The phone also includes a basic calculator, countdown timer, and a stopwatch, which has two settings: “Split timing” and “Lap timing”. Both allow users to save and name their times. It also features an integrated message counter, which tracks the number of messages sent and received. Another application, called the GPRS data counter, displays the data received and sent during each session, as well as the total for all sessions combined. The GPRS connection timer registers the duration of each session. The phone also supports speed dials; up to nine numbers can be assigned for speed dialing.

===Collection folder===
Users can download new applications (through WAP), which are stored in a folder named “Collections”. However, Nokia included three applications. “World Clock II” allows users to view time zones across the world; graphical user interface highlights the current time zone in yellow and allows users to navigate left or right across the world, showing the city at the centre of the time zone. “Converter II” is an application for converting units such as currencies, grams, pounds, and more.

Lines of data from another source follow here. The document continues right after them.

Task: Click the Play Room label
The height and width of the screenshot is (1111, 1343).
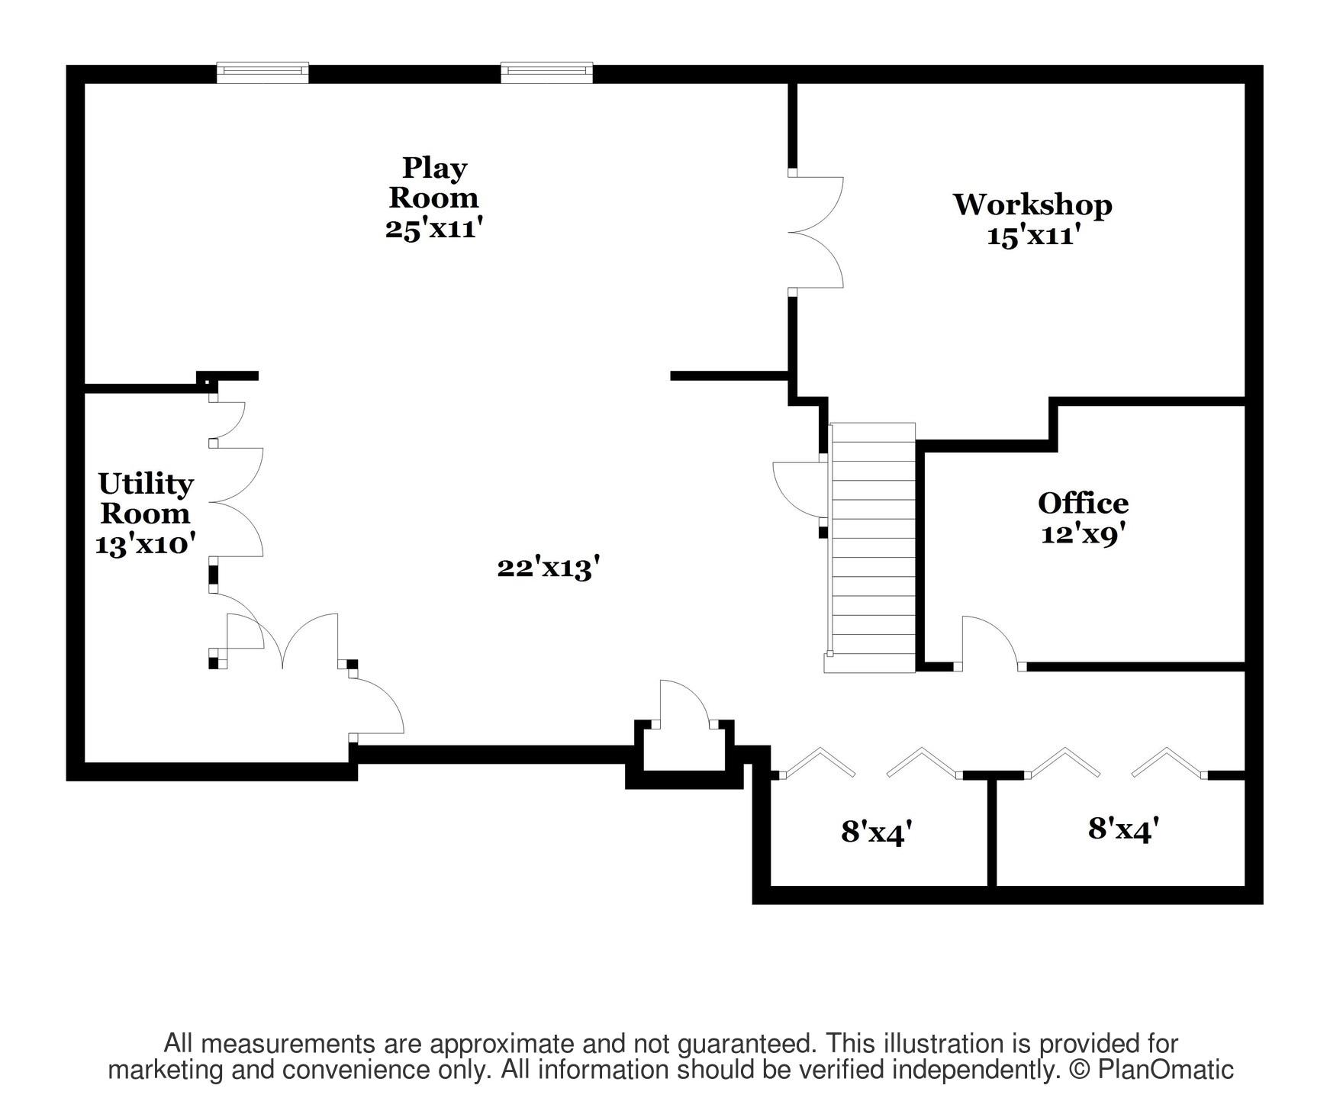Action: (433, 182)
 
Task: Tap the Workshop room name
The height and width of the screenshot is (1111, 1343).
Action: (1032, 204)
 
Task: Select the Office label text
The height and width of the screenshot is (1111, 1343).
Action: (1083, 503)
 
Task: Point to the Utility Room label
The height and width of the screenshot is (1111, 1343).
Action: (145, 498)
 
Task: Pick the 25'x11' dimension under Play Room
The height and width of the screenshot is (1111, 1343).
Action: (434, 228)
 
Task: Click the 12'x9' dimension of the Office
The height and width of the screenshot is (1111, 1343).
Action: (1083, 534)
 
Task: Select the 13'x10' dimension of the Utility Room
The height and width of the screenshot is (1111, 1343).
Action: (145, 545)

Through the “Options” menu, users can customise conversions to suit their needs—especially useful when currency values fluctuate. The final application is a translation tool, “Translator”. For example, if a search query is “help”, the application will show five translations: English, French, German, Spanish, and Italian. The phone is limited to 2 MB of applications, regardless of the size of the Multimedia Card or internal memory.

===Bugs===
A few bugs have been reported with this phone:

- When using a Bluetooth audio device together with voice tags, the ringing tone is always ascending, even when ascending is not selected. The only temporary solution is to reset the phone, although the issue reappears when Bluetooth and voice tags are used again. This bug is still present in the latest firmware.
- Sometimes, the display lights up for a few seconds and then goes dark again. This occurs when the battery depletes by one “bar”, which may be seen as counterproductive, as the illumination increases battery drain. This behaviour was intended as an early warning for low battery.
- Occasionally, for no apparent reason, an image or video clip is duplicated.
- In the music player, when selecting an entry in the playlist at a position higher than 255, the player exhibits a wrap-around bug and plays the entry 255 positions earlier than the one selected. For example, if entry 260 is selected, entry 5 will be played; if entry 300 is selected, entry 45 will be played. This is caused by the music player using an unsigned 8-bit integer to store the selected track. This bug is present on the 6230, 6230i, and early versions of the 6233. The workaround is to use the playlist to identify the entry number, then return to the currently playing entry and manually enter the desired number (jump to).
- On newer firmware versions of the 6230i, the camera is unable to process images larger than 786 KB. This occurs when taking pictures at top quality settings in 1280×1024 mode of scenes with fine detail, such as tree foliage. Users may receive a message like “Unable to save”, as the image processor lacks sufficient memory to compress the JPEG file from the sensor data.
- While the 6230i can use a 4 GB MMC card (if formatted with FAT16), it fails to enter mass storage mode when such a card is present.
- On older versions of the BL-5C battery, internal chemicals could leak or react during prolonged charging. Although rare, Nokia offered a free replacement.
- When the phone is left on for extended periods, the ringer volume is set to low, regardless of the user’s settings.

==Reception==
British review site S21 gave the phone 3 stars out of 5. It stated that the phone is highly recommended and a "significant improvement" over the Nokia 6220, but criticised its poor quality screen.